L’initiative StAR propose plusieurs actions concrètes, notamment :
– le développement de la capacité à répondre à et déposer des demandes
d’assistance juridiques mutuelles internationales ;
– l’adoption et la mise en Å“uvre de mesures de confiscation efficaces, y
compris la législation relative à la confiscation civile ;
– l’amélioration de la transparence et de la responsabilité des systèmes de
gestion financière publique ;
– la création et le renforcement des agences nationales anticorruption ;
– une assistance pour contrôler les fonds recouvrés en fonction de la
demande des pays.
Les organismes de réglementation du système financier doivent imposer des
pénalités aux institutions financières qui font des affaires avec des
individus corrompus et des personnalités politiques sans diligence
raisonnable, et doivent établir des directives claires concernant leur
traitement. Elles doivent également renforcer les régimes contre le
blanchiment d’argent en mettant en œuvre des réglementations imposant une
bonne connaissance du client et en agissant avec prudence face aux personnes
exposées à la politique. Le secteur privé non financier et les organisations
non gouvernementales peuvent former des unités spécialisées dans le
recouvrement des avoirs, basées dans les pays en développement, et faire
participer la société civile et les médias au contrôle de l’utilisation des
avoirs récupérés.
Dans le cadre de l’initiative StAR, la Banque mondiale et l’ONUDC peuvent
aider les pays à préparer les demandes souvent compliquées et coûteuses
permettant de recouvrer les avoirs volés. La Banque et l’ONU peuvent
également conseiller les pays en développement cherchant à récupérer des
avoirs et vérifier que les pays receveurs des fonds volés respectent la
Convention contre la corruption de l’ONU.

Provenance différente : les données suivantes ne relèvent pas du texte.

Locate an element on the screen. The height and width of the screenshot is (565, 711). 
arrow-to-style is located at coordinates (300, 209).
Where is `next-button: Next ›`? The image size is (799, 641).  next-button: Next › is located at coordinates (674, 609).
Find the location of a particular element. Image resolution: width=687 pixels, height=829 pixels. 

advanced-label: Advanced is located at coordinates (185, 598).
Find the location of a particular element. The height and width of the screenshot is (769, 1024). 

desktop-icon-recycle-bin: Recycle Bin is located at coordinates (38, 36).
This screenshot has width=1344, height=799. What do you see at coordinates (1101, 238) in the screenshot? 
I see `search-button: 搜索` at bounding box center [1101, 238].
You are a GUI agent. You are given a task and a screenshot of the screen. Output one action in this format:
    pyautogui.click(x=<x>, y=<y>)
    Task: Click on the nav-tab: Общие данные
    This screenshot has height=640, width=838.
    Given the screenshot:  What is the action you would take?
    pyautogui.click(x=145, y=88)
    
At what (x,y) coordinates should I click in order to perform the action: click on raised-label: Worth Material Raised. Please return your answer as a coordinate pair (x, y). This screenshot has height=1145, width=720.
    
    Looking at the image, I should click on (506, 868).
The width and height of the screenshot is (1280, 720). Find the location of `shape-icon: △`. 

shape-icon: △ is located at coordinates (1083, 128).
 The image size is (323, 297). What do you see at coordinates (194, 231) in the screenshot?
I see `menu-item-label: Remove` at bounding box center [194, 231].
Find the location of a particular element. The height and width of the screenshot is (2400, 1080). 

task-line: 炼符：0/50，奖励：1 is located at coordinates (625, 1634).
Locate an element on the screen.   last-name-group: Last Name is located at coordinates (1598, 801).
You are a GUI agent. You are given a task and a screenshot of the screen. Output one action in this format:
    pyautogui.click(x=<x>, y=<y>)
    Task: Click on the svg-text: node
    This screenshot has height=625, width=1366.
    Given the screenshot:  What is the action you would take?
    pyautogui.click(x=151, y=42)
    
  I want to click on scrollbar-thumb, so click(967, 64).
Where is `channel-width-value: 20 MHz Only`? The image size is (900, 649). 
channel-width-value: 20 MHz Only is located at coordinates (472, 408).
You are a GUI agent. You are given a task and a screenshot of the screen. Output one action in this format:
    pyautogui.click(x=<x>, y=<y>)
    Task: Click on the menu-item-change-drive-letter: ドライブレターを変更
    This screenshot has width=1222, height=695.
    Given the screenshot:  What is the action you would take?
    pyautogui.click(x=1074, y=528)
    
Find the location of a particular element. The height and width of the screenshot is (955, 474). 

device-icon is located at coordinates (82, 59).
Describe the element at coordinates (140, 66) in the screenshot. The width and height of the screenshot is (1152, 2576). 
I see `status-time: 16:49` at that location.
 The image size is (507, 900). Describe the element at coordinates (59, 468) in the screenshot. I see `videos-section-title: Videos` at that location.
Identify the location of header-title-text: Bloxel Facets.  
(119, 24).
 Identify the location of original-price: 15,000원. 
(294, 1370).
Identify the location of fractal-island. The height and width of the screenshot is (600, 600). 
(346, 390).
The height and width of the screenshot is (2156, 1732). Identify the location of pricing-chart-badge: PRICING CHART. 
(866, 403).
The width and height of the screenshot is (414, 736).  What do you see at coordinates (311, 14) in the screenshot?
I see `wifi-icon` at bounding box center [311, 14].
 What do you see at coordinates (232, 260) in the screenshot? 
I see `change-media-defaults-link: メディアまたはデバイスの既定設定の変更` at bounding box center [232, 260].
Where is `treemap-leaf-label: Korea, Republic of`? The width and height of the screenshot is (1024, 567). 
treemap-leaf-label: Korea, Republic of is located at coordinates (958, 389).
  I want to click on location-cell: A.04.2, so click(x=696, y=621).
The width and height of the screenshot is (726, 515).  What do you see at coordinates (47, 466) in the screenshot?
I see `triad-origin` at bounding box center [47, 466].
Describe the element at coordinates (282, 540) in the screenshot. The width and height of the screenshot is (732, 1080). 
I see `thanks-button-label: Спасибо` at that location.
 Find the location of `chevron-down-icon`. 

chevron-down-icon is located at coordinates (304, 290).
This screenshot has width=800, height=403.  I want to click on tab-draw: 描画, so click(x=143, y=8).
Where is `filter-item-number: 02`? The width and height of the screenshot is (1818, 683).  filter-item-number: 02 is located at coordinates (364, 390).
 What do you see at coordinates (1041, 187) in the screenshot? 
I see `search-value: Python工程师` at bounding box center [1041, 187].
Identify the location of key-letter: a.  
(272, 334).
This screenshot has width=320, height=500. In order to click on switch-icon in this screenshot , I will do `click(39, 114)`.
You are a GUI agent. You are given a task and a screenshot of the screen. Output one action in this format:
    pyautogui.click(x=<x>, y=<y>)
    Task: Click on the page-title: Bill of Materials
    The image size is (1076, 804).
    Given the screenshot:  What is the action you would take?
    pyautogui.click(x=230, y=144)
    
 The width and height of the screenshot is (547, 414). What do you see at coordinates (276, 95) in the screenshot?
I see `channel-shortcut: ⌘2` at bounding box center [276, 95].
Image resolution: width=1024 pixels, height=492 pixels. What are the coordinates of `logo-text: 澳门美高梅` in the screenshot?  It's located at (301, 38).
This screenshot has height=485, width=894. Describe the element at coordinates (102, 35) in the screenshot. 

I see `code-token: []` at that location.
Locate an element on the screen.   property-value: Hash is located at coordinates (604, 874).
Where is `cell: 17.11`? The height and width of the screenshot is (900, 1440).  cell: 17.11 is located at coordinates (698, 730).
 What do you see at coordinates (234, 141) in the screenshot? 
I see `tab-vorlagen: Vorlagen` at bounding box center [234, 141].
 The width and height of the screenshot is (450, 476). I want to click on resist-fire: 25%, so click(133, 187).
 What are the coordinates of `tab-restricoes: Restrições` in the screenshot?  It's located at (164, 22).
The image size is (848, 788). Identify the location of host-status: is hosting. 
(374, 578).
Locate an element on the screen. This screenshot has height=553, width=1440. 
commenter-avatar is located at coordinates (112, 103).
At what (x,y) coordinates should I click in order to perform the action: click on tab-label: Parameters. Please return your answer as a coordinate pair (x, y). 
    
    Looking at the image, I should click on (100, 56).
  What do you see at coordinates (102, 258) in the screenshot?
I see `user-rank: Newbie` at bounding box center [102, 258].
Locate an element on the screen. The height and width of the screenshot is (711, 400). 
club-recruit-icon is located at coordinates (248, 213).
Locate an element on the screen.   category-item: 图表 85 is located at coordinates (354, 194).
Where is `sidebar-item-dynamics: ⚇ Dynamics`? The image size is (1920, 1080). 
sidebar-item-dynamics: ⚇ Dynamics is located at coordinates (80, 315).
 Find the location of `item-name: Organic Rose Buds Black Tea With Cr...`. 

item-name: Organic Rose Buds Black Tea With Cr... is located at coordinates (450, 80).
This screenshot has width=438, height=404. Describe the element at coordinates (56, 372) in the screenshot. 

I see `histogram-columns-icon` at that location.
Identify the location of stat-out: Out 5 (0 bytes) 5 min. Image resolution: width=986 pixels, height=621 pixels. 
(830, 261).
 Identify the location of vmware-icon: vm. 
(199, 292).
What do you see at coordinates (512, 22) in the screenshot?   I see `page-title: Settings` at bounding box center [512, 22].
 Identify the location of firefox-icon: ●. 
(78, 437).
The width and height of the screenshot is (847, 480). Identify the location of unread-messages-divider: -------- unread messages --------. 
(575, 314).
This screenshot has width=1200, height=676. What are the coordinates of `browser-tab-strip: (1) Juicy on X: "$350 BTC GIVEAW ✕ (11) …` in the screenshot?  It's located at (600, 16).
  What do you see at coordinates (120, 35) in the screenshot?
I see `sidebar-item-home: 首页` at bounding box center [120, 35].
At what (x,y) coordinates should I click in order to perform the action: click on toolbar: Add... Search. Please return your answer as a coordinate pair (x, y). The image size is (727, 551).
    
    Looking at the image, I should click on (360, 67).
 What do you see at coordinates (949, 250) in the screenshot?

La présidente de Transparency International (TI), Huguette Labelle, a
participé au lancement de l’Initiative pour le recouvrement des avoirs volés
(StAR), et dans un communiqué récent, TI décrit StAR comme «un élément
important de la lutte globale de la Banque contre la corruption» et «un
avertissement pour les kleptocrates et tous les complices du vol d’avoirs».